Yesterday was day 100 from my 100 Days of Writing challenge, or #100DaysOfWriting if that’s the sort of thing you’re into. It’s an initiative from the excellent Jenn Ashworth, who challenged herself to write once a day for 100 days and document the experience — as well as inviting other writers to work alongside her. I got involved after spotting all round top bloke Dave Hartley going for it, and tagged along with him. That was more than 3 months ago, and yes, I’ve written every day. Sometimes it’s only been a sentence, hacked out before bed or in the winter pre-dawn, and sometimes it’s been entire chapters.

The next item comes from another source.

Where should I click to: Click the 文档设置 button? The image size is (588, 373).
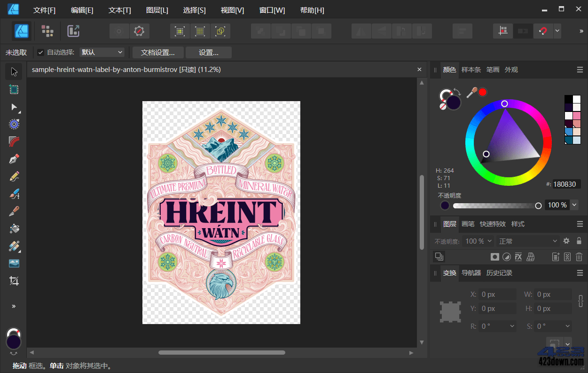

I’ve only once struggled to get anything at all down — while I was drowning in my video edits — but even then managed to grab a scrap of paper and claw something out of my brain. I’ve added 28,000 words to the new manuscript, and what have I learned?
- Writing every day is not a chore. And if writing becomes a chore, perhaps don’t do it. That’s okay.
- Writing every day forms muscle memory — pen in hand, fingers on keyboard, bum on seat — that makes it easier to write every day.
- Writing every day, even on the shitty days, keeps you in touch with the draft. You can’t possibly come to it cold if you’re working on it every day.
- I don’t feel quite right if I’m not writing. I knew that already, but this has completely affirmed it.
And no.5, I guess, is that if it ain’t broke, don’t fix it. I’ve enjoyed this so much I’ve decided to crack on and do another hundred days. If I can add another 28,000 words, then the book will be close to a finished first draft by Easter. That might be wishful thinking — but I guess I’ll find out a hundred days from now.